[SUPPLIED TEXT]
A St. Cloud Hospital security guard won’t be charged in the tasing of a sheriff’s deputy’s killer who died after the Oct. 18 altercation.

The Stearns County attorney’s office announced Wednesday that the actions of security officer Ricky Ray Hess Jr. were justified under the circumstances, in which a patient had snatched a deputy’s gun and fatally shot him.

Hess used his Taser to incapacitate the patient, 50-year-old Danny Leroy Hammond, which probably sent him into cardiac arrest, the report said. Despite immediate medical attention, Hammond died.

“The evidence clearly shows that Mr. Hess’s use of force during the incident was reasonable and authorized, and therefore no criminal charges will be filed,” wrote Michael Lieberg, chief of the county attorney’s criminal division.

Hammond had been hospitalized after a drug overdose and attempted suicide in Aitkin County.

At the request of hospital staff, his room was guarded by law enforcement officers until he was medically cleared for release.

[DATA]
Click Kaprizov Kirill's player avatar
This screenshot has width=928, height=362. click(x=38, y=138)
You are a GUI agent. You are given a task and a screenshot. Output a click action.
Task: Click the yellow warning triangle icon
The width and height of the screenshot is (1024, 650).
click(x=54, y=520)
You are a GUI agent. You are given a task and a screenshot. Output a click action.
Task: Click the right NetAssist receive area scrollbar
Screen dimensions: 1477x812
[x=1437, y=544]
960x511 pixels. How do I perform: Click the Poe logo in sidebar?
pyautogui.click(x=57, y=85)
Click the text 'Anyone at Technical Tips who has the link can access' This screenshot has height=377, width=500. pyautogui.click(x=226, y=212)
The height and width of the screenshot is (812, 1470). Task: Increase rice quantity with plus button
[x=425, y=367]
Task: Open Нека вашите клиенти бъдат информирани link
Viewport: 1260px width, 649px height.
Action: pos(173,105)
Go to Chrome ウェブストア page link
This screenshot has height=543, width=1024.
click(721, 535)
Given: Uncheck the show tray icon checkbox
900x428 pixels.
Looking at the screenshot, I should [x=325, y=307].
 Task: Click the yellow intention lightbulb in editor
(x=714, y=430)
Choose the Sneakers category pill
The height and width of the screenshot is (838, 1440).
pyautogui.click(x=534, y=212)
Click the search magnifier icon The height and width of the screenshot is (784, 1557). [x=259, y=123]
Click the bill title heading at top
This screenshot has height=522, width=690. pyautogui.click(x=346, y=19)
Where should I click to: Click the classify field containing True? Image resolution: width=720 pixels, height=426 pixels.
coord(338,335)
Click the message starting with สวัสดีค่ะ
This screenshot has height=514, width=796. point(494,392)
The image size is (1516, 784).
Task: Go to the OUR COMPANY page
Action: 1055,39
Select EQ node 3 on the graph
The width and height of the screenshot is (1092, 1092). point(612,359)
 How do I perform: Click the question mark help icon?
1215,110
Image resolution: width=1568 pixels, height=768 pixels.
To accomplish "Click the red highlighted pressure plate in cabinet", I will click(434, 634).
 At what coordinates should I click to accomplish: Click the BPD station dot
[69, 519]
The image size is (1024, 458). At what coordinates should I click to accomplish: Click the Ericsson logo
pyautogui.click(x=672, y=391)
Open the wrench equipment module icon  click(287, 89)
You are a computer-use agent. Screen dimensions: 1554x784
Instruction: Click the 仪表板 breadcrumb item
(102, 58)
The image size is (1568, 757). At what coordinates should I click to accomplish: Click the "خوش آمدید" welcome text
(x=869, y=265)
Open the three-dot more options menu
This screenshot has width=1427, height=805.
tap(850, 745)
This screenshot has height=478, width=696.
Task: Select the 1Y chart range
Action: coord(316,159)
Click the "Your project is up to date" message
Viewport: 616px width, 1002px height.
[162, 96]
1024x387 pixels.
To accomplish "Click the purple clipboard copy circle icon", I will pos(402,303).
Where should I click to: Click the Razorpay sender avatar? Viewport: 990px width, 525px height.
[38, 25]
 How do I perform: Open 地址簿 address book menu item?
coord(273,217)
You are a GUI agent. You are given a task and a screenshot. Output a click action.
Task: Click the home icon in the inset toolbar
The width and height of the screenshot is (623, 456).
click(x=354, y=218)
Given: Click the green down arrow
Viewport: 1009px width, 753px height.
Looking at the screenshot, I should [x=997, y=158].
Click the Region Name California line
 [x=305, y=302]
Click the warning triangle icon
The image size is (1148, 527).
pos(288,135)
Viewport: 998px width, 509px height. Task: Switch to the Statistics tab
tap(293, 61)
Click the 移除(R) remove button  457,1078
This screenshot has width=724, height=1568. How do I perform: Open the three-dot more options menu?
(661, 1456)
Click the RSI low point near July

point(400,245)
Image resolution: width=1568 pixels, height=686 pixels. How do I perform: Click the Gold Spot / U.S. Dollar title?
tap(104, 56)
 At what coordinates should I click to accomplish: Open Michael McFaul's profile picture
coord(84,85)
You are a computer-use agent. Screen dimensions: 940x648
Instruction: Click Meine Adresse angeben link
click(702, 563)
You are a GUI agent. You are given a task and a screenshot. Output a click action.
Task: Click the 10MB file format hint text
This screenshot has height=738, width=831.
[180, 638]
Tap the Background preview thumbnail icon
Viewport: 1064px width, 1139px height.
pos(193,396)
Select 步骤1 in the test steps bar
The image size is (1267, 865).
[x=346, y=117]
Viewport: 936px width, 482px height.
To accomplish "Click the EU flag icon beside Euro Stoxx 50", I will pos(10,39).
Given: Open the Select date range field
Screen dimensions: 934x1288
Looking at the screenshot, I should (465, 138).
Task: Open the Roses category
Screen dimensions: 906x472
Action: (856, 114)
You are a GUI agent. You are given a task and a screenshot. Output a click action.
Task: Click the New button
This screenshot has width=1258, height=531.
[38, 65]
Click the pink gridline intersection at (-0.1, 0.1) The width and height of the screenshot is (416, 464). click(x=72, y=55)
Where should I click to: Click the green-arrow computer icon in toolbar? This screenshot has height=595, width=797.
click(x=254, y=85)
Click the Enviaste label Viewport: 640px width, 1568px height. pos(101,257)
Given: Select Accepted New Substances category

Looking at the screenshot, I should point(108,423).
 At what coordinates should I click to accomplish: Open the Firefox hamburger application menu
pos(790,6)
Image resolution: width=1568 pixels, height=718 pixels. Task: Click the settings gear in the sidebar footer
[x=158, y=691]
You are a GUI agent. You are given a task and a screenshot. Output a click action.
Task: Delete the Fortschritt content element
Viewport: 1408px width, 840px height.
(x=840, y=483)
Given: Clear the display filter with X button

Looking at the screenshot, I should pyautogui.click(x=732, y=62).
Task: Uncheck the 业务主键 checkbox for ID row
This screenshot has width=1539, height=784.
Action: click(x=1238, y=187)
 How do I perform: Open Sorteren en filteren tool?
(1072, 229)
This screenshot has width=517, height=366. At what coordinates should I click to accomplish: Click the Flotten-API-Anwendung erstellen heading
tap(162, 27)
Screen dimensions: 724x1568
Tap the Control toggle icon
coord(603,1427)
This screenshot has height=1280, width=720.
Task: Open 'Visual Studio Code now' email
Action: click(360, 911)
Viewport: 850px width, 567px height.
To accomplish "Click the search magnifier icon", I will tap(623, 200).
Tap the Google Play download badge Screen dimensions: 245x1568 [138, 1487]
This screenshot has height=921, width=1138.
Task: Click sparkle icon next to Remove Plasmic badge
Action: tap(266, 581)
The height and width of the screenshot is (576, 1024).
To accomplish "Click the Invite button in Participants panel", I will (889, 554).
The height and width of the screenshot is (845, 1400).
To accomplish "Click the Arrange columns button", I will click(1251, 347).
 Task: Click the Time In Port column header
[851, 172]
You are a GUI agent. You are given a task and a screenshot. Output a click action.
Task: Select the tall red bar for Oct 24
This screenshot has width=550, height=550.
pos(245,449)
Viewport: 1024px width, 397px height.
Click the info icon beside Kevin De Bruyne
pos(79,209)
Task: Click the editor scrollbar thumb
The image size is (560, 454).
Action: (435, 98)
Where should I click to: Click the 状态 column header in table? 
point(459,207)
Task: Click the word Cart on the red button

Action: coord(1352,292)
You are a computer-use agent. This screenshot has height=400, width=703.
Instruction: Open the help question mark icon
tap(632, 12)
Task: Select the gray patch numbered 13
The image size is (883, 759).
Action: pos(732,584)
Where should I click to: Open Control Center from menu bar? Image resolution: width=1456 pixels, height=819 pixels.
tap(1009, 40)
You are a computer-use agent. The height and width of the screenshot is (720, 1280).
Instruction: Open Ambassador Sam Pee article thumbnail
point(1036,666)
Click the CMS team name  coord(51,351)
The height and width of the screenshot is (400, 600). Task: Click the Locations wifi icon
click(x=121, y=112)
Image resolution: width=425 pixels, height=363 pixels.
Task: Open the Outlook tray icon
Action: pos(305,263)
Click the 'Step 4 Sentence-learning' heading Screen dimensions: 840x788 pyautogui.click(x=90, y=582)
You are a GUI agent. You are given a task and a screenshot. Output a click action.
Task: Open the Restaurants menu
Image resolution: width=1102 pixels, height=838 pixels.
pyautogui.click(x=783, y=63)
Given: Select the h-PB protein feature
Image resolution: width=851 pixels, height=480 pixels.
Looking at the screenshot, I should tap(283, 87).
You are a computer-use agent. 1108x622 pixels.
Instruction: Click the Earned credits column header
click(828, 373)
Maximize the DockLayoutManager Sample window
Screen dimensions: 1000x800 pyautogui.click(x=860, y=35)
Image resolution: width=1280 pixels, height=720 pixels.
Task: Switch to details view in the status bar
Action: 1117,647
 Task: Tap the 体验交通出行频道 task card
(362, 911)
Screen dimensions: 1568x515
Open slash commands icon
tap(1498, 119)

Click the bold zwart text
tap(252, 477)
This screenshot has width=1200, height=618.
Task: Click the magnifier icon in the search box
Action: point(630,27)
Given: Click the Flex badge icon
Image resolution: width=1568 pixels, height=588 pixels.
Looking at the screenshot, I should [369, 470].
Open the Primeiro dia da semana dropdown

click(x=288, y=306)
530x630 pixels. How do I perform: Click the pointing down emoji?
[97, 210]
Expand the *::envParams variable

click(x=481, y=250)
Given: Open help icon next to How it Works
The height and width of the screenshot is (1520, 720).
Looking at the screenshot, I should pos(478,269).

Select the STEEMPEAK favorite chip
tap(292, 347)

[PROMPT 1]
In the St. Cloud Hospital article, translate this sentence into Spanish: "Hammond had been hospitalized after a drug overdose and attempted suicide in Aitkin County."
[PROMPT 2]
Continue the St. Cloud Hospital article from its last sentence.

[TASK RESULT 1]
Hammond había sido hospitalizado tras una sobredosis de drogas y un intento de suicidio en el condado de Aitkin.

[TASK RESULT 2]
Steven M. Sandberg, 60, a 24-year veteran of the Aitkin County sheriff’s office, was the deputy on duty that day. A struggle ensued around 5 a.m. when Hammond, who was not handcuffed, somehow gained control of Sandberg’s service weapon and shot him in the chest, investigators said.

Hess responded to the room, where he found Sandberg wounded and immobile on the floor, with Hammond lying nearby uninjured.

Hess proceeded to disarm Hammond, who refused to comply with his orders, according to the Bureau of Criminal Apprehension (BCA).

After several warnings, Hess fired his Taser at Hammond’s back, delivering a single five-second jolt. Hammond was then restrained and removed from the room to allow medical personnel to assist Sandberg.

Once in the hall, Hess noticed that Hammond was turning blue and apparently not breathing. He removed the handcuffs and began CPR.

Doctors took over, but Hammond could not be revived.

An autopsy by the Ramsey County medical examiner’s office indicated that Hammond died of “probable sudden cardiac arrest as a likely result of previous existing heart disease, additional heart issues caused by his drug overdose, the physical altercation with [Sandberg], and the use of the Taser.”

Investigators determined that Hess’ use of force was justified, as a Taser is considered a nonlethal weapon.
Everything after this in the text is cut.